両者は協力して、2018年10月4日から7日まで「Anime Fest @ NYCC x Anime Expo」をニューヨークの大型イベントスペース ピア94で開催する。同じ日程で国際展示場ジャビットセンターでは、ニューヨークコミコンも実施される予定だ。両イベントが連動する。
新イベントのプログラムは、アニメエキスポ側が担当する。日本からのゲストも招いた大掛かりな企画が期待される。
新たなアニメイベントの設立は、ニューヨークコミコン側に大きな理由がありそうだ。2006年にスタートしたイベントは急成長をしており、現在の来場者数はニューヨークコミコンより遥かに長い歴史を持つサンディエゴコミコンを上回り、コミコンイベントで米国最大だ。
一方で会場スペースの不足が近年深刻化している。そこで日本アニメ・マンガのカテゴリーを別イベント・別会場にすることで新たなスペース確保が可能になる。
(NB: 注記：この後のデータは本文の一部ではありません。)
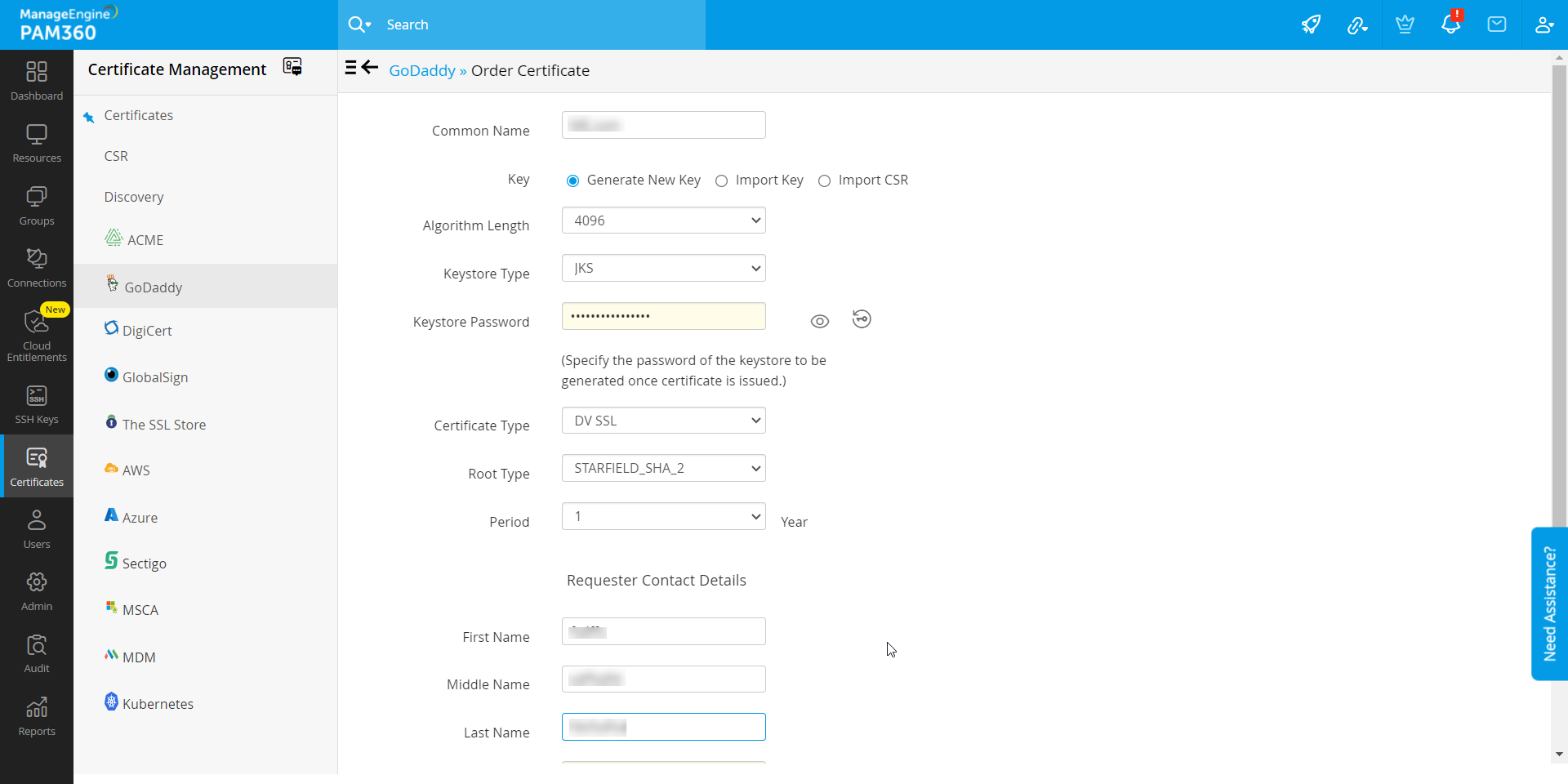The image size is (1568, 784).
Task: Click the rocket icon in header
Action: click(x=1311, y=24)
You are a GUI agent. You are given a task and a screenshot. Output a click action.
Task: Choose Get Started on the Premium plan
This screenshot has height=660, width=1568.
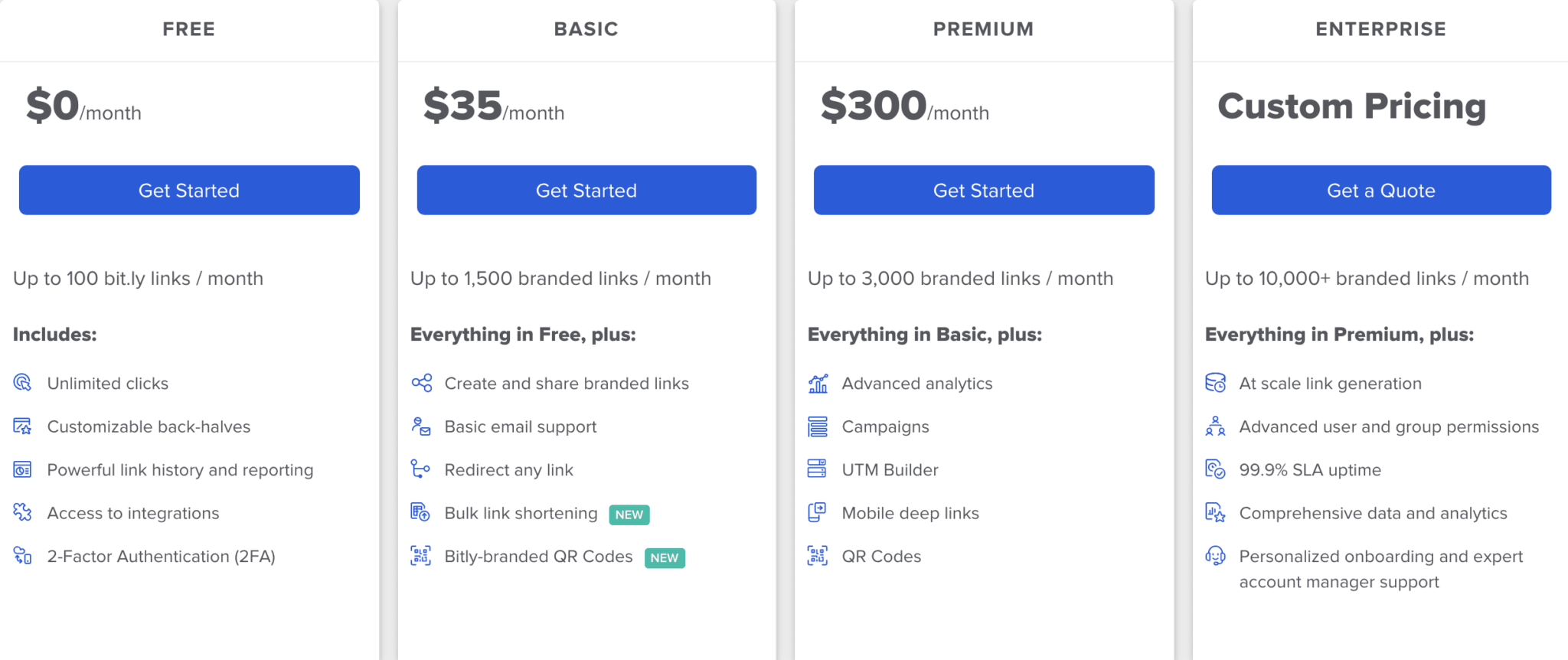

同時に急成長部門である日本ポップカルチャーの強化も出来る。しかし主催者のReedPOPは、日本アニメ・マンガが必ずしも得意でない。2007年から2011年までニューヨーク・アニメフェスティバルを開催したこともあるが、長く続かずニューヨークコミコンに吸収した経緯もある。そこで日本企業とのコネクションが太く、アニメ・マンガ分野の経験が豊富なSPJAとパートナーを組むわけだ。
SPJAにとっても、今回の提携は意味が大きい。アニメエキスポは大きな成功を収めるが、SPJAにとってはイベントのフランチャイズは鬼門だ。
2002年にはアニメエキスポ・ニューヨークを、2004年にはアニメエキスポ東京を開催したがいずれも単発イベントに終わった。両イベントとも赤字だったとされている。2013年にはサンディエゴのAnime Conjiをグループ化したが、今年になり関係を打ち切った。
ニューヨークコミコンとの提携は、得意とするプログラム編成やイベント運営を活かせる一方で、不慣れなニューヨークでの会場確保、集客、チケット販売などでReedPOPのノウハウを利用できるからだ。
Anime Fest @ NYCC x Anime Expoはチケット販売を始めているが、複数日の通しはなく、シングルデイのチケットが10ドルから25ドル。ニューヨークコミコンのチケットと合わせると割引になる。ニューヨークコミコンとの双方の来場が期待されていることがわかる。
ニューヨーク地区は、2000年代初頭からいくつもの日本ポップカルチャーのイベントが立ち上がっては消えて行くことが繰り返されている。ふたつの巨大組織の連携で、新たなイベントが根づくのか、日本のアニメ・マンガ関係者にとっても見逃せない。